> Why the obejective is different in phase A and phase B?

In the development phase, we just need to predict 1 day's data.
But in the test phase, Why do we need to predict 7 days results in phase B?
They are two different objects in one competition. Because in the development phase we can use the last 1 day's data to make features but in the test phase we cannot use the last day's data.
eg. In the development phase, I use yesterday's data to make a lot of features such as news ctr, users' click count, and so on. But now these feature is invalid. Because the next 7 days don't know yesterday's data.
Maybe this change doesn't matter for the DL model(nrms 、naml ...). But it will destroy all effort for these ML method participants.
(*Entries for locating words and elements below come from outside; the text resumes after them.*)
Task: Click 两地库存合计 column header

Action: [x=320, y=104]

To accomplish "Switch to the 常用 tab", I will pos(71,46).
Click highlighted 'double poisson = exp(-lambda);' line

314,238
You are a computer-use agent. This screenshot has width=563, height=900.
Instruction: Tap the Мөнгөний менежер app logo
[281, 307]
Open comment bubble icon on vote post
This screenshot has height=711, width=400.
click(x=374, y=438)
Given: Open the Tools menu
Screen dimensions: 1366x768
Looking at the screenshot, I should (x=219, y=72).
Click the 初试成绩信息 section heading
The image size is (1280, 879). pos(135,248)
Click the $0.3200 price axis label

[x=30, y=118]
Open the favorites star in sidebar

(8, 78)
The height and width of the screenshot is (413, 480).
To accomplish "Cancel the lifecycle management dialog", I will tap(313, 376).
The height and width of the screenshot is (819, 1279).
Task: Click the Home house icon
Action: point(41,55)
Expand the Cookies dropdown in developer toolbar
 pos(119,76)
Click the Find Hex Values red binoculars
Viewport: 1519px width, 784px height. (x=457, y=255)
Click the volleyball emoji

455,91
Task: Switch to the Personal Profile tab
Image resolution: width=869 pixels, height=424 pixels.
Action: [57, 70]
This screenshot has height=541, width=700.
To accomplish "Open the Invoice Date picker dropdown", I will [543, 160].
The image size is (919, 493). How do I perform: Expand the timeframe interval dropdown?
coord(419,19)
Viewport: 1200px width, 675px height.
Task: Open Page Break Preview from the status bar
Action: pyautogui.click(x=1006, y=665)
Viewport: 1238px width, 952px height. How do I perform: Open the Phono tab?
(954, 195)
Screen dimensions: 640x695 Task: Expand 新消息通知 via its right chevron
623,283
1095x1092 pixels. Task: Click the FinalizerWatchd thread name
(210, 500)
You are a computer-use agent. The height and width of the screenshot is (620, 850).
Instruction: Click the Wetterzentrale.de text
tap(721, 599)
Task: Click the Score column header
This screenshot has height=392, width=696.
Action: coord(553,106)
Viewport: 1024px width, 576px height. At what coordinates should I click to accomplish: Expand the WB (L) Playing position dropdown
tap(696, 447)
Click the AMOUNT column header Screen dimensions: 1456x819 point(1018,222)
Posted by: YangZhenghong @ Aug. 22, 2020, 5:56 a.m.

agree with YangZhenghong.

Posted by: huailei @ Aug. 22, 2020, 7:46 a.m.

Hi YangZhenghong, we have introduced the dataset construction and split in our dataset description paper. We hope the model is capable of mining long-term user interest rather than capturing short-term dynamics only. Thus, we reserve the logs in the last week as the test set. You may consider using the features extracted from the training/dev set only or designing new features.

Posted by: MIND_Organizer @ Aug. 22, 2020, 10:08 a.m.

Thanks for your answer, dear MIND organizer. I agree with you that it's valuable to design the user's long-term interest model in research. But in competition, Many click behaviors depend on short-term data. (eg. An entertainment user may also concern the "Notre Dame de Paris is destroyed on fire" news.) And if we don't use these short-term data it's difficult to find the breaking news. And if we want to win it's necessary to design a good method to combine short-term and long-term data/models. Because the actual result is consist of all situation. Have a nice day, thanks again.

Posted by: YangZhenghong @ Aug. 25, 2020, 3:55 a.m.